Despite widespread support for the idea to put a dog park in the center of town, the proposal has hit a few snags. “The town should pause and consider more carefully where to place a dog park,” said Amey Marrella at the October meeting of CUPOP, the Commission on the Use of Publicly Owned Properties. Marrella, a dog owner and former first selectman, expressed reservations about the proposed location at the Fitzgerald tract. Back in the 1990s the Conservation Commission proposed the creation of a walking trail around what was then a cornfield for residents to enjoy the beauty and tranquility of the place, she said. She expressed concerns that converting the fenced-in chestnut orchard into a dog park might encroach on that tranquility.
In addition, she cautioned that the parking area at the Fitzgerald Tract is already tight and may become even more so. Dog owners may decide to drive past the parking area to get closer to the enclosure, just at a time when the town is trying to address the problem of vehicular traffic in what is designed as a walking trail. Marrella said introducing new uses such as a dog park may engender applications for other activities as well. The latest request – which was denied – was by a group for a yoga platform.
Surely the town could find another location with better parking and more compatible adjacent uses, Marrella said.
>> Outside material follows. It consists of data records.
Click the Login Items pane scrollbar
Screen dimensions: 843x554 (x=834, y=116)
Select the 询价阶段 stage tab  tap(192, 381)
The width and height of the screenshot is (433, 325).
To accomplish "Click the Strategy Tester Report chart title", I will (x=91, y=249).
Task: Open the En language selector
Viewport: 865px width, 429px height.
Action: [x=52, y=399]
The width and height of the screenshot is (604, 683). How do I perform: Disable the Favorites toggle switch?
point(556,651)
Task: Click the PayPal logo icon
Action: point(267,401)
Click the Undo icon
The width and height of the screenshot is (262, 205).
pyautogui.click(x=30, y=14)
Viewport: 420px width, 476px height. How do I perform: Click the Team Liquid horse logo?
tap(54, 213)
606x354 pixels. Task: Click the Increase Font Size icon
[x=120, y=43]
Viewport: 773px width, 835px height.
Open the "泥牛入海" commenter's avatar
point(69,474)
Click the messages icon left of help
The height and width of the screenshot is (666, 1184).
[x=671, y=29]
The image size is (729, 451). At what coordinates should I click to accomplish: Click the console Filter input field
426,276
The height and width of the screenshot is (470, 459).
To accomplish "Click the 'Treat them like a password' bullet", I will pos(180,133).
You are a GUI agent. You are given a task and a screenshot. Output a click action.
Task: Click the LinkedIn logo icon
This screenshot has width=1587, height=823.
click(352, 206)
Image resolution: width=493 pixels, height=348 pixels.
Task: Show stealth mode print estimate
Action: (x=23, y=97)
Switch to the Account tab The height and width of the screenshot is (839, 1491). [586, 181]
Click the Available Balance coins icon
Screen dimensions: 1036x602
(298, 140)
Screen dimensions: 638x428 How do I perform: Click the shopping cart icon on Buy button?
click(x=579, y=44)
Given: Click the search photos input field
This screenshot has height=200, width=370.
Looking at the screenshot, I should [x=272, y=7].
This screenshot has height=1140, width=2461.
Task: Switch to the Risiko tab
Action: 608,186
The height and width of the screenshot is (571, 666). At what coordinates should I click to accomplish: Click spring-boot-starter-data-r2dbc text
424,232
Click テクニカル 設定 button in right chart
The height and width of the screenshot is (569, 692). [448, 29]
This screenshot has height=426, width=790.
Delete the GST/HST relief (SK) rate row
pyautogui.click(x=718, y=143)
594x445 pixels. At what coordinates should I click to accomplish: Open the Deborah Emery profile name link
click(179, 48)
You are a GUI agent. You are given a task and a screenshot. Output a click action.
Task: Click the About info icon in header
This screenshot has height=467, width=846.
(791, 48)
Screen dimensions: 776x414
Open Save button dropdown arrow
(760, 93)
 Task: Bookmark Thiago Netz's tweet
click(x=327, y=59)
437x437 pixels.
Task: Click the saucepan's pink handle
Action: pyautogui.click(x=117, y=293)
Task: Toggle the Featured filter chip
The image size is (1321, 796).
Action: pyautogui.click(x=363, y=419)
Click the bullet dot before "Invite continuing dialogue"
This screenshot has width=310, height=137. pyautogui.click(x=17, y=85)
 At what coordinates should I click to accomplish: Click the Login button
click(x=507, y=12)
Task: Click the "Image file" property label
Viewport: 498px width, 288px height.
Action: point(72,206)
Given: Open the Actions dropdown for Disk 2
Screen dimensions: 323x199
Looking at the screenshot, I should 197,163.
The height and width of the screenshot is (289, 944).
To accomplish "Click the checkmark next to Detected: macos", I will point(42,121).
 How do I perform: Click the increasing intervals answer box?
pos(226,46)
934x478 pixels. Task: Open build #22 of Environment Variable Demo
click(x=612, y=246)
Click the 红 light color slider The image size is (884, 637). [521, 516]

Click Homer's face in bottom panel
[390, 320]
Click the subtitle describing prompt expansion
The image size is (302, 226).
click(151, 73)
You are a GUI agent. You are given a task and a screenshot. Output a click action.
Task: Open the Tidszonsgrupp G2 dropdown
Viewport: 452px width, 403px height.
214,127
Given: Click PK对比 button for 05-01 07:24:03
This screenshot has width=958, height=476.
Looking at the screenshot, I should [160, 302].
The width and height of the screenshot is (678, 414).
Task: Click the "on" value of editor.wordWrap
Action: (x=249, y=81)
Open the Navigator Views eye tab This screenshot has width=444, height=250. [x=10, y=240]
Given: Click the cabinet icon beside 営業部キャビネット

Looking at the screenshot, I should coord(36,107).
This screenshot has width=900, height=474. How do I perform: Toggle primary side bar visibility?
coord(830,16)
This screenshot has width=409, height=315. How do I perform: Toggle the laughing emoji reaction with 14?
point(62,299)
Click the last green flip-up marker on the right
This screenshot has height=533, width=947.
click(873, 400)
A group of dog owners, calling themselves the Woodbridge Chestnut Dog Park Cooperative, has been championing the proposal to use the fenced in acreage for a dog park. The town owns the land, but leased 1.5 acres to the Woodbridge Land Trust to facilitate an American chestnut revival experiment. In 2006, the Land Trust, in cooperation with the American Chestnut Foundation, planted approximately 400 young trees with the goal of producing blight-resistant trees. Three years ago, the trees were inoculated with the blight fungus, and, as expected, a large majority of the trees died and were removed. In April, Land Trust member Dr. Phil Arnold approached the Board of Selectmen with the suggestion to use the cleared space for a dog park.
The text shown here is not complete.